# What to work on
Wherever the string "Announcement" appears in the records, return the line that holds it.

*** Data for the task ***

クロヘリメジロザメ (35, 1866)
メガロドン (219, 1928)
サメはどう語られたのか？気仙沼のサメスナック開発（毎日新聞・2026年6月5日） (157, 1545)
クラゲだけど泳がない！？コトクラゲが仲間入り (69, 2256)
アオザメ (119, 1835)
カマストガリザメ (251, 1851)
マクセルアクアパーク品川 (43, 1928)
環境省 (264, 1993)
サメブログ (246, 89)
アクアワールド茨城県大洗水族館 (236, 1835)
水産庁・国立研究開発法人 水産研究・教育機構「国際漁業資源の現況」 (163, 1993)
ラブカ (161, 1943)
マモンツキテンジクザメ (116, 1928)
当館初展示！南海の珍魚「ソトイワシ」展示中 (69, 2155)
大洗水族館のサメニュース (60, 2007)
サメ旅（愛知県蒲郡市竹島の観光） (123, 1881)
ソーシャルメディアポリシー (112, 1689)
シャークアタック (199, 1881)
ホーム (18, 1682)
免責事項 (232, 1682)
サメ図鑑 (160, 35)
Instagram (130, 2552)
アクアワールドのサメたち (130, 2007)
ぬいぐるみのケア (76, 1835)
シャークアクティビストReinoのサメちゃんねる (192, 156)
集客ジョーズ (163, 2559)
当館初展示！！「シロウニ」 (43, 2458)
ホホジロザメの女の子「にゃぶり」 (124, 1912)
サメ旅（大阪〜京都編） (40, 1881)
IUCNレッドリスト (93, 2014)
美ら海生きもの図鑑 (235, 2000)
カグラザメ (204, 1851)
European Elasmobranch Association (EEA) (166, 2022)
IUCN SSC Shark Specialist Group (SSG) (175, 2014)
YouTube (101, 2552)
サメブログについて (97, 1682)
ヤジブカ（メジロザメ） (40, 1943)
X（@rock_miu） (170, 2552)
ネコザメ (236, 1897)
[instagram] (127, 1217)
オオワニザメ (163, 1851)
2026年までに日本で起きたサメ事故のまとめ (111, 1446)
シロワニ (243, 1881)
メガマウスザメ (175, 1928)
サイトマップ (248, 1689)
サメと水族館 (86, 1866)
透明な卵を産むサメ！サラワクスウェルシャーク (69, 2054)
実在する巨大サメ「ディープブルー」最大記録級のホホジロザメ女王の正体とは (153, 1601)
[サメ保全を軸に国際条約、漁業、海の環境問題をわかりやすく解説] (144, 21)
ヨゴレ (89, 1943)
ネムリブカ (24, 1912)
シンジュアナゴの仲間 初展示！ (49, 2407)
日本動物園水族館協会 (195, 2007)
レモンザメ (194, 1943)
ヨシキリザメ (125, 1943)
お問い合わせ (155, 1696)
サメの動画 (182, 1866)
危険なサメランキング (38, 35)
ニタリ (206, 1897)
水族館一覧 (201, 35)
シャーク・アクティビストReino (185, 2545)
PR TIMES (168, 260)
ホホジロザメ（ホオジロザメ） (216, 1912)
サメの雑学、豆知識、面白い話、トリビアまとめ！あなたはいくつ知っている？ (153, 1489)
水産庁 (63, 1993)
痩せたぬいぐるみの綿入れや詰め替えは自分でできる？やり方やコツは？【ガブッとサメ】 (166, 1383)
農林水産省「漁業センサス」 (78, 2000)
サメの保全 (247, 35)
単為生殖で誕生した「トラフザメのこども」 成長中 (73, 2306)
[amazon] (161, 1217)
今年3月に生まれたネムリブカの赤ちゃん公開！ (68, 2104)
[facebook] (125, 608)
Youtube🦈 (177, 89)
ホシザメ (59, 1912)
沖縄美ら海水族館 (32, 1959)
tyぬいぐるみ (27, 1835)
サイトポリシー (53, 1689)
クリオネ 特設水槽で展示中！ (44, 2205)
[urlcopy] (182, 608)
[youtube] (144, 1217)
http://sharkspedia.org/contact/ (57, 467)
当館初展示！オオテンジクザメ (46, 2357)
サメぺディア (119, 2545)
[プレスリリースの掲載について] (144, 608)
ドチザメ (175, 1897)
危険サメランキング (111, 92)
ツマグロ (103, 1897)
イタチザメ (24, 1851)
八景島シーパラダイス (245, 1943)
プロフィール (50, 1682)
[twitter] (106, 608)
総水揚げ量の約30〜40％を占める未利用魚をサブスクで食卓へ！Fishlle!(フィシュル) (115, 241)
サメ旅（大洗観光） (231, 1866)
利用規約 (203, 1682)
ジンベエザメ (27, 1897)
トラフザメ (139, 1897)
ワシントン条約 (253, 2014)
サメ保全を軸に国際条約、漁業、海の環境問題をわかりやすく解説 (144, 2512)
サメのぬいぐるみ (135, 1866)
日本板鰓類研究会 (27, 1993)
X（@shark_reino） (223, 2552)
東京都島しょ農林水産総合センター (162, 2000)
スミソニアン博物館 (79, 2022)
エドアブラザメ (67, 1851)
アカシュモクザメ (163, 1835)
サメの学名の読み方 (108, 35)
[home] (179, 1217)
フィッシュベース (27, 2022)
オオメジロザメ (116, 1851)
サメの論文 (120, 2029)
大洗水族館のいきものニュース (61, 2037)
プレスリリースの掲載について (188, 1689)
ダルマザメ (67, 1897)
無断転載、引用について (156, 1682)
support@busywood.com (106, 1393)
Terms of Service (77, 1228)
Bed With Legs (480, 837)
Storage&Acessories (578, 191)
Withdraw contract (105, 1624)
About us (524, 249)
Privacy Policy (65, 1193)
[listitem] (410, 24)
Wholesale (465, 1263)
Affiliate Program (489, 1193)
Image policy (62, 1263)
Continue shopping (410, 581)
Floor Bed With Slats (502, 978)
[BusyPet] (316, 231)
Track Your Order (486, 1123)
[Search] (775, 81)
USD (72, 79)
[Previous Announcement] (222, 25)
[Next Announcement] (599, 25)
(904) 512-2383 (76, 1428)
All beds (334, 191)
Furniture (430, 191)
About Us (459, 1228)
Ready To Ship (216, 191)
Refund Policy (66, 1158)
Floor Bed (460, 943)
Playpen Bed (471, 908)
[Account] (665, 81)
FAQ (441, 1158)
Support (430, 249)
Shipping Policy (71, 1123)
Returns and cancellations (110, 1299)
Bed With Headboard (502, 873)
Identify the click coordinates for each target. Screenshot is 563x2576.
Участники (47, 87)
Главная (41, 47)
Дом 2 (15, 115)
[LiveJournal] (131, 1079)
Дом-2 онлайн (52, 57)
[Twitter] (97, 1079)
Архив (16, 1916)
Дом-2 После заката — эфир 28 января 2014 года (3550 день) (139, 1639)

*** End of Data for the task ***

# Final answer
[Previous Announcement] (222, 25)
[Next Announcement] (599, 25)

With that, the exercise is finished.